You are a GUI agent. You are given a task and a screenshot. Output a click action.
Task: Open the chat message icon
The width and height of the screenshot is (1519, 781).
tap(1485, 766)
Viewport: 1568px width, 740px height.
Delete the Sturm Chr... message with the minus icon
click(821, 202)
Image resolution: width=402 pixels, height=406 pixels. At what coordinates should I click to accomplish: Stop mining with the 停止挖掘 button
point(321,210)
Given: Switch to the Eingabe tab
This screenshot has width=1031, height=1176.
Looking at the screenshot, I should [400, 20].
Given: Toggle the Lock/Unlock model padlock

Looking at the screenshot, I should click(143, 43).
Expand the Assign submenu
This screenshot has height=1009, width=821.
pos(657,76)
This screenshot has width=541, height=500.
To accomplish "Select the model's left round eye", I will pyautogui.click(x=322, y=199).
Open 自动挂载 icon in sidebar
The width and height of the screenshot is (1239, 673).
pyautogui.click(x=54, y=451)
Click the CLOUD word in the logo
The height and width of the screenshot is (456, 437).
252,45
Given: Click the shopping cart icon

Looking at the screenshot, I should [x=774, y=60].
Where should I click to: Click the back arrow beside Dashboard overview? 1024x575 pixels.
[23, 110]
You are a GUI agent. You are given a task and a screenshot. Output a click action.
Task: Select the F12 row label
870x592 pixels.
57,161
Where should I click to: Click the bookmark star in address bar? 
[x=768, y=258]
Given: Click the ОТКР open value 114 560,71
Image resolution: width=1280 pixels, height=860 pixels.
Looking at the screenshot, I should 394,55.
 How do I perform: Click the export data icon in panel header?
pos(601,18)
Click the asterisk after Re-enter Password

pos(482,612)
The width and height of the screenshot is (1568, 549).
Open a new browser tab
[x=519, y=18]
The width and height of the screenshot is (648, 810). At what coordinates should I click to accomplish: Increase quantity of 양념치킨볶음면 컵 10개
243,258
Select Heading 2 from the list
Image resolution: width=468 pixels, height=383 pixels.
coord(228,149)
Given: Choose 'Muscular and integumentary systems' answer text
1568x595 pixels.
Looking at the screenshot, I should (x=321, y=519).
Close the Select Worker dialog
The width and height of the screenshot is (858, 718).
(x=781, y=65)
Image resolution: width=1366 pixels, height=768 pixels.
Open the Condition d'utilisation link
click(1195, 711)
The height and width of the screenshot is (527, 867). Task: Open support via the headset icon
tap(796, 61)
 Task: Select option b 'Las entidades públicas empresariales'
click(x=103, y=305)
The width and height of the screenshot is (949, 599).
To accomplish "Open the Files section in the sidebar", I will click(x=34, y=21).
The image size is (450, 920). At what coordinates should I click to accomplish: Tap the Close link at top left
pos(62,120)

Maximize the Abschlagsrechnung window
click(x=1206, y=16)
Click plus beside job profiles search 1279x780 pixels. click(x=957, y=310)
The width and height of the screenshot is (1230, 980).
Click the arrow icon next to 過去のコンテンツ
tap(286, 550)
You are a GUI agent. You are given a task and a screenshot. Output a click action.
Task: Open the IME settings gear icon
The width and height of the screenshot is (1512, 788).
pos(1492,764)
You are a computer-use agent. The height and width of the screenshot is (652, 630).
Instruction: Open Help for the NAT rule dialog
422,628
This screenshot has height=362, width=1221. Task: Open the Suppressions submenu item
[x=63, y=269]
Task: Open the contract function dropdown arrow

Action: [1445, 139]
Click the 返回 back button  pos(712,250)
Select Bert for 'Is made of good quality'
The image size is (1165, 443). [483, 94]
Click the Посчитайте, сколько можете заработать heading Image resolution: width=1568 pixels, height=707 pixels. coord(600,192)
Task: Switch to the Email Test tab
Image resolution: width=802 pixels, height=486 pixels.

::::::::

- **AIM OF THE TASK**
Would you please copy the material above exactly, with nothing left out?

- **RESULT OF THIS EXERCISE**
You are a GUI agent. You are given a task and a screenshot. Output a click action.
Task: Open the chat message icon
The width and height of the screenshot is (1519, 781).
tap(1485, 766)
Viewport: 1568px width, 740px height.
Delete the Sturm Chr... message with the minus icon
click(821, 202)
Image resolution: width=402 pixels, height=406 pixels. At what coordinates should I click to accomplish: Stop mining with the 停止挖掘 button
point(321,210)
Given: Switch to the Eingabe tab
This screenshot has width=1031, height=1176.
Looking at the screenshot, I should [400, 20].
Given: Toggle the Lock/Unlock model padlock

Looking at the screenshot, I should click(143, 43).
Expand the Assign submenu
This screenshot has height=1009, width=821.
pos(657,76)
This screenshot has width=541, height=500.
To accomplish "Select the model's left round eye", I will pyautogui.click(x=322, y=199).
Open 自动挂载 icon in sidebar
The width and height of the screenshot is (1239, 673).
pyautogui.click(x=54, y=451)
Click the CLOUD word in the logo
The height and width of the screenshot is (456, 437).
252,45
Given: Click the shopping cart icon

Looking at the screenshot, I should [x=774, y=60].
Where should I click to: Click the back arrow beside Dashboard overview? 1024x575 pixels.
[23, 110]
You are a GUI agent. You are given a task and a screenshot. Output a click action.
Task: Select the F12 row label
870x592 pixels.
57,161
Where should I click to: Click the bookmark star in address bar? 
[x=768, y=258]
Given: Click the ОТКР open value 114 560,71
Image resolution: width=1280 pixels, height=860 pixels.
Looking at the screenshot, I should 394,55.
 How do I perform: Click the export data icon in panel header?
pos(601,18)
Click the asterisk after Re-enter Password

pos(482,612)
The width and height of the screenshot is (1568, 549).
Open a new browser tab
[x=519, y=18]
The width and height of the screenshot is (648, 810). At what coordinates should I click to accomplish: Increase quantity of 양념치킨볶음면 컵 10개
243,258
Select Heading 2 from the list
Image resolution: width=468 pixels, height=383 pixels.
coord(228,149)
Given: Choose 'Muscular and integumentary systems' answer text
1568x595 pixels.
Looking at the screenshot, I should (x=321, y=519).
Close the Select Worker dialog
The width and height of the screenshot is (858, 718).
(x=781, y=65)
Image resolution: width=1366 pixels, height=768 pixels.
Open the Condition d'utilisation link
click(1195, 711)
The height and width of the screenshot is (527, 867). Task: Open support via the headset icon
tap(796, 61)
 Task: Select option b 'Las entidades públicas empresariales'
click(x=103, y=305)
The width and height of the screenshot is (949, 599).
To accomplish "Open the Files section in the sidebar", I will click(x=34, y=21).
The image size is (450, 920). At what coordinates should I click to accomplish: Tap the Close link at top left
pos(62,120)

Maximize the Abschlagsrechnung window
click(x=1206, y=16)
Click plus beside job profiles search 1279x780 pixels. click(x=957, y=310)
The width and height of the screenshot is (1230, 980).
Click the arrow icon next to 過去のコンテンツ
tap(286, 550)
You are a GUI agent. You are given a task and a screenshot. Output a click action.
Task: Open the IME settings gear icon
The width and height of the screenshot is (1512, 788).
pos(1492,764)
You are a computer-use agent. The height and width of the screenshot is (652, 630).
Instruction: Open Help for the NAT rule dialog
422,628
This screenshot has height=362, width=1221. Task: Open the Suppressions submenu item
[x=63, y=269]
Task: Open the contract function dropdown arrow

Action: [1445, 139]
Click the 返回 back button  pos(712,250)
Select Bert for 'Is made of good quality'
The image size is (1165, 443). [483, 94]
Click the Посчитайте, сколько можете заработать heading Image resolution: width=1568 pixels, height=707 pixels. coord(600,192)
Task: Switch to the Email Test tab
Image resolution: width=802 pixels, height=486 pixels.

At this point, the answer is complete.